_THE DATA_.
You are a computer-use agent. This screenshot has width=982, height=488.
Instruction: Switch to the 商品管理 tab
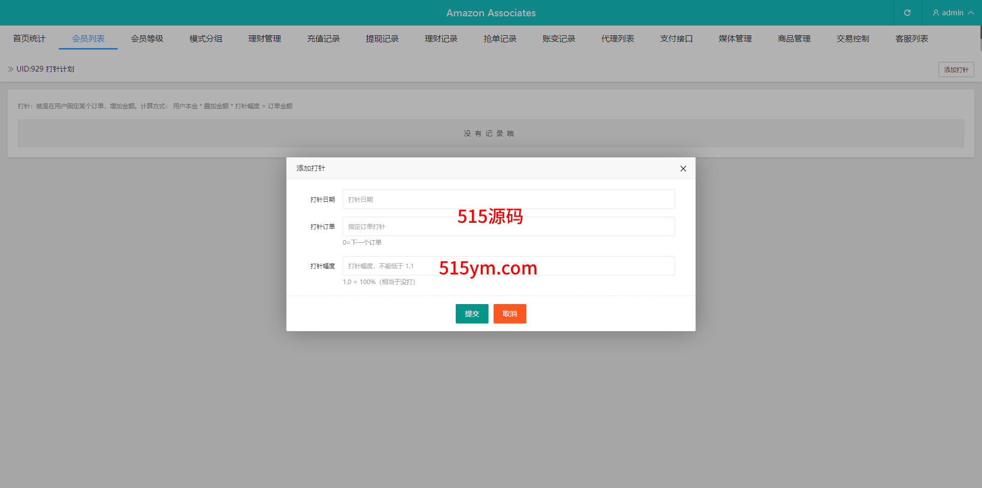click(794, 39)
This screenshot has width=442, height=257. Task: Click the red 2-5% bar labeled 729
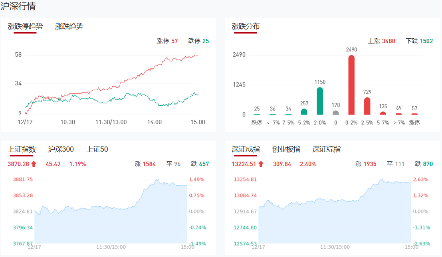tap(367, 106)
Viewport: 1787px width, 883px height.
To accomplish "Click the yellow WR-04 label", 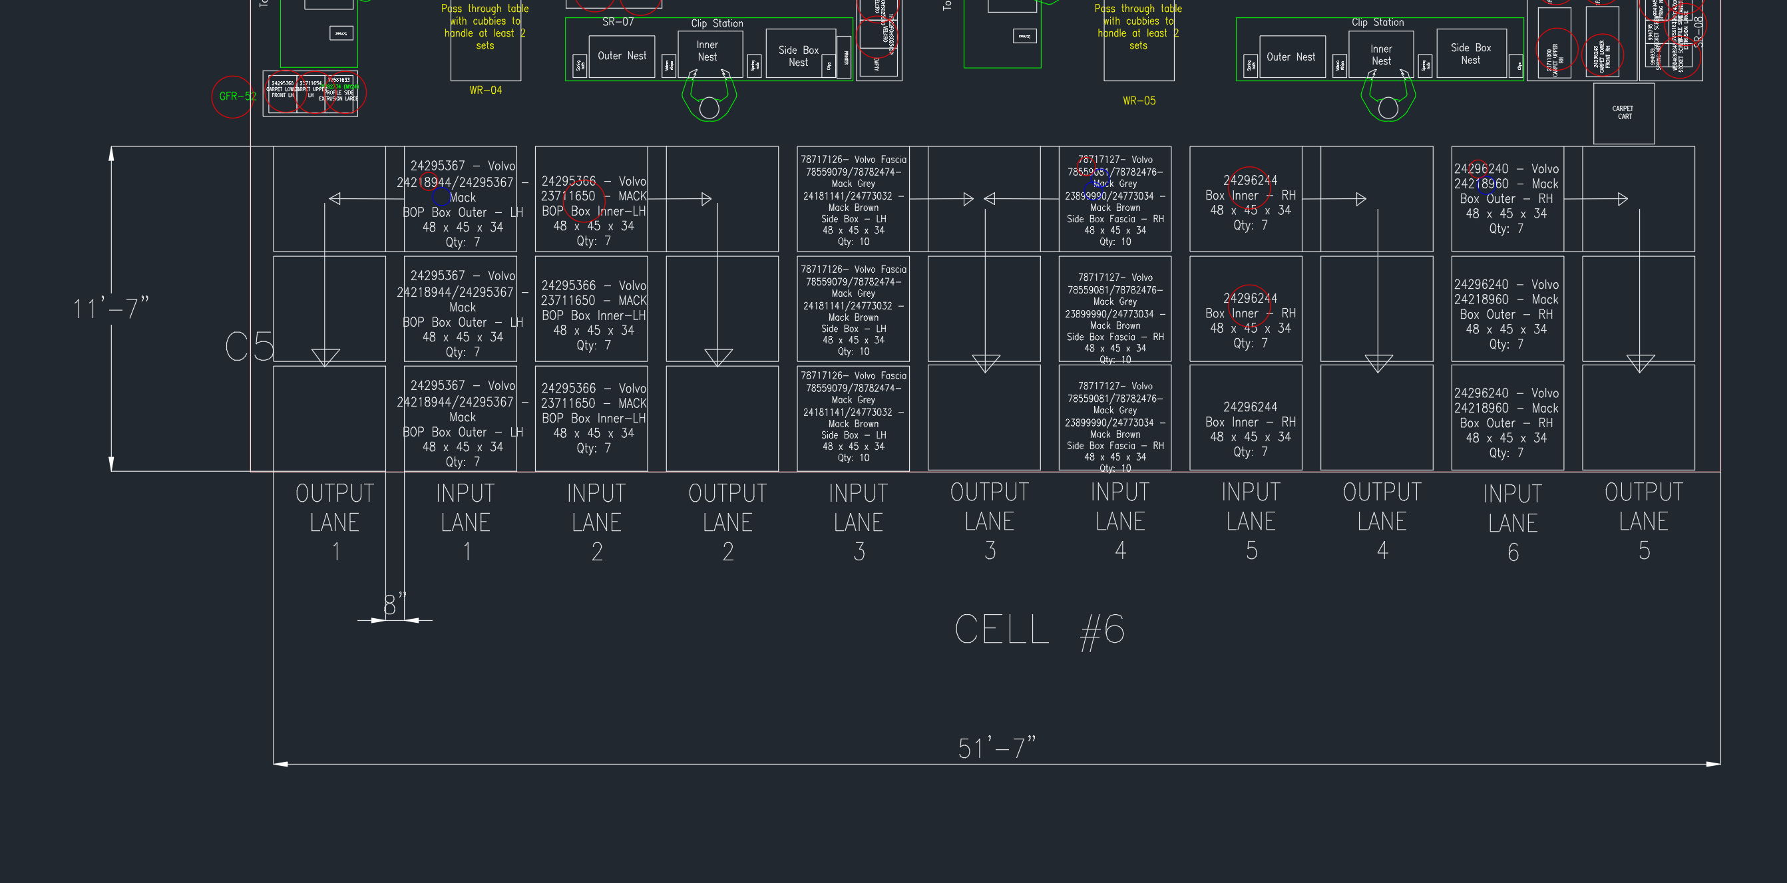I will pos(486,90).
---
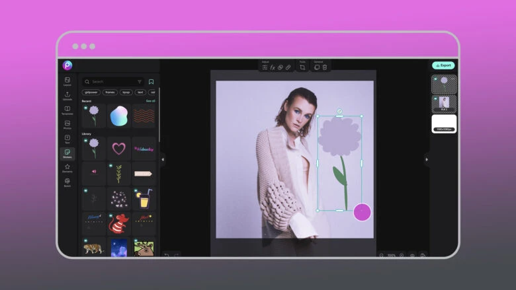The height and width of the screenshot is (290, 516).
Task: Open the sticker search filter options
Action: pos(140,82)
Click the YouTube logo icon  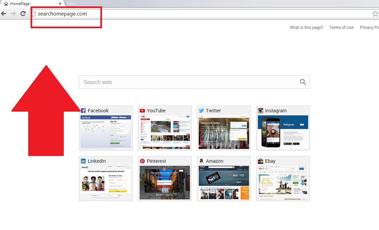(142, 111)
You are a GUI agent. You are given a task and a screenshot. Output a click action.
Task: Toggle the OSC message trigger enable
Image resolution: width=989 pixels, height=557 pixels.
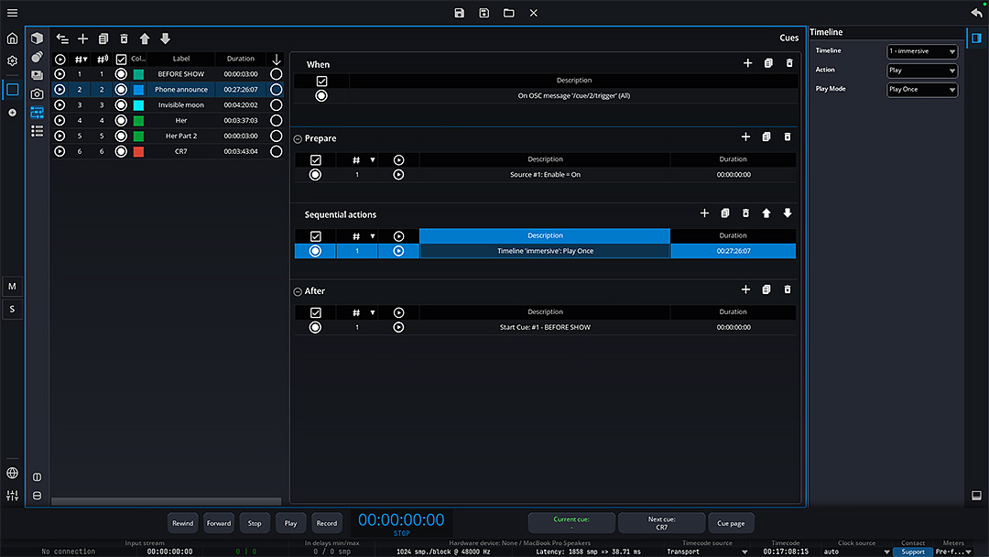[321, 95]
...
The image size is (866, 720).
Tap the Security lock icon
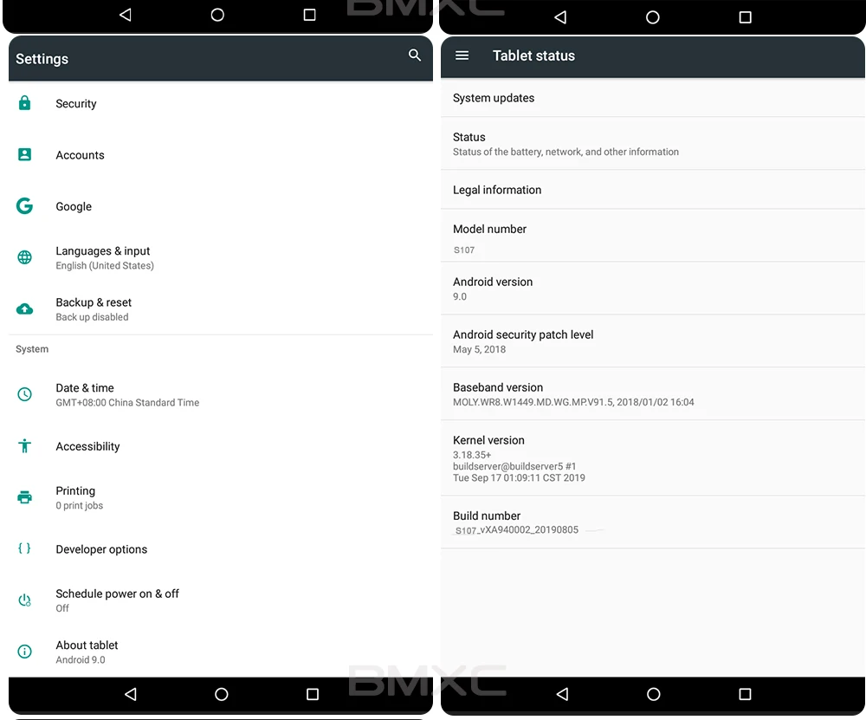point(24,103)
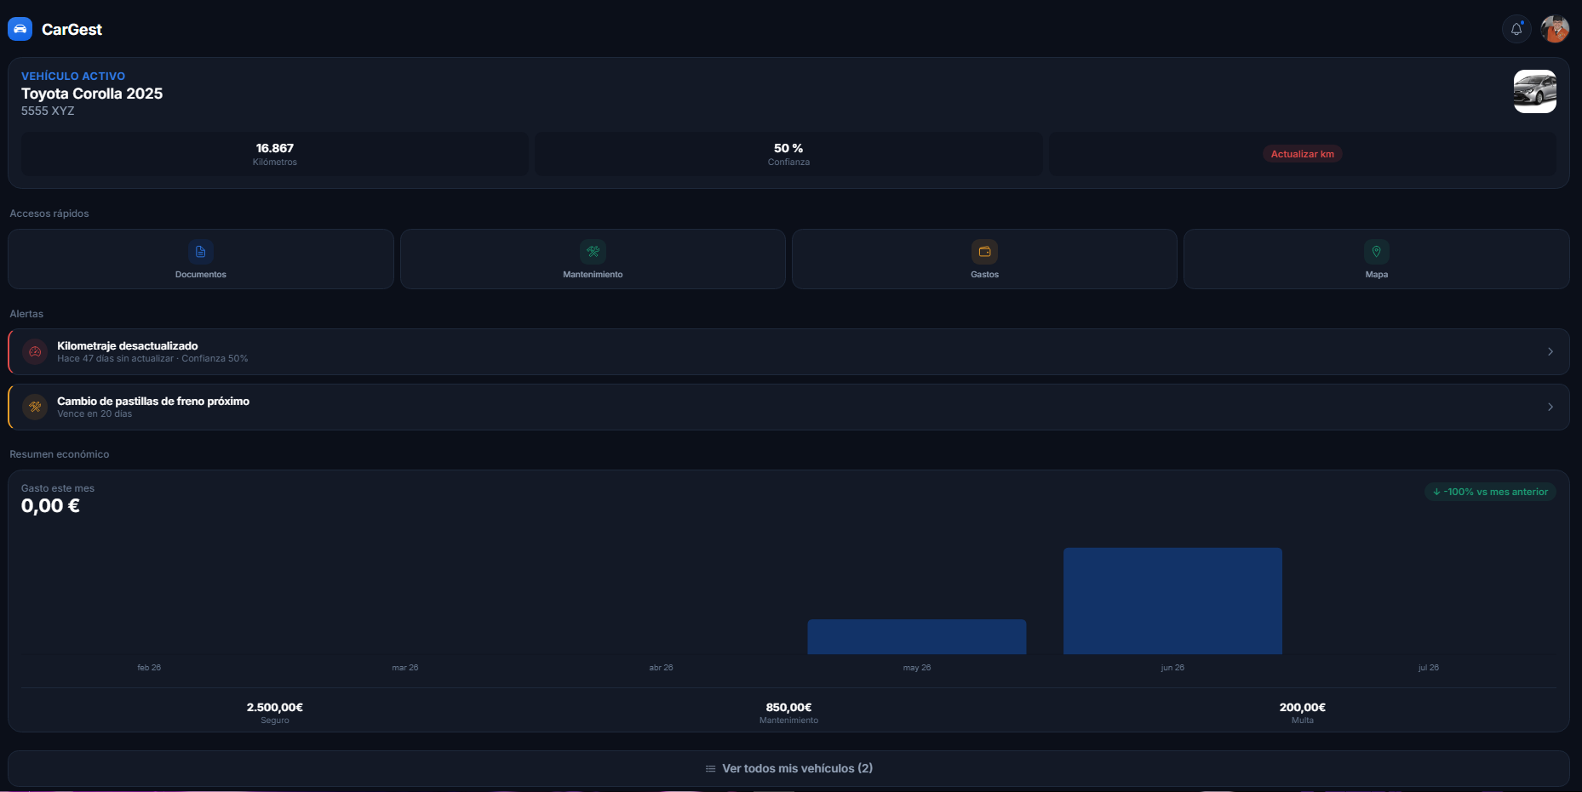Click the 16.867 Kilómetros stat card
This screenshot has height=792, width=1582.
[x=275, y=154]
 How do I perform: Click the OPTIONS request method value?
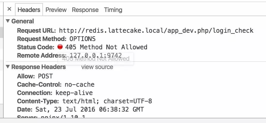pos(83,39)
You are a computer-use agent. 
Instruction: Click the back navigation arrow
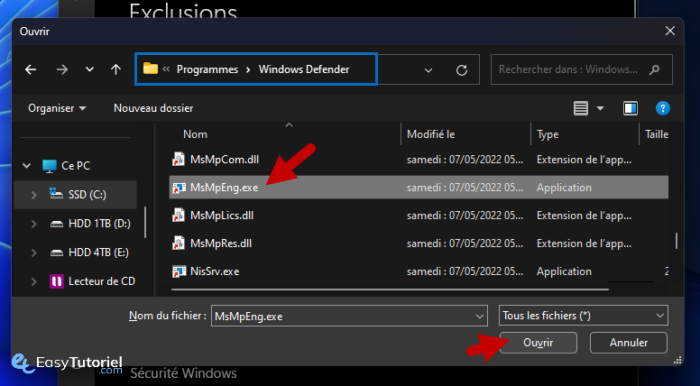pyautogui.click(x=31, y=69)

_WHAT TO WORK ON_. Tally the lines of the listing that include "computer". Reply with nothing but the count.

_RESPONSE TO THE TASK_. 2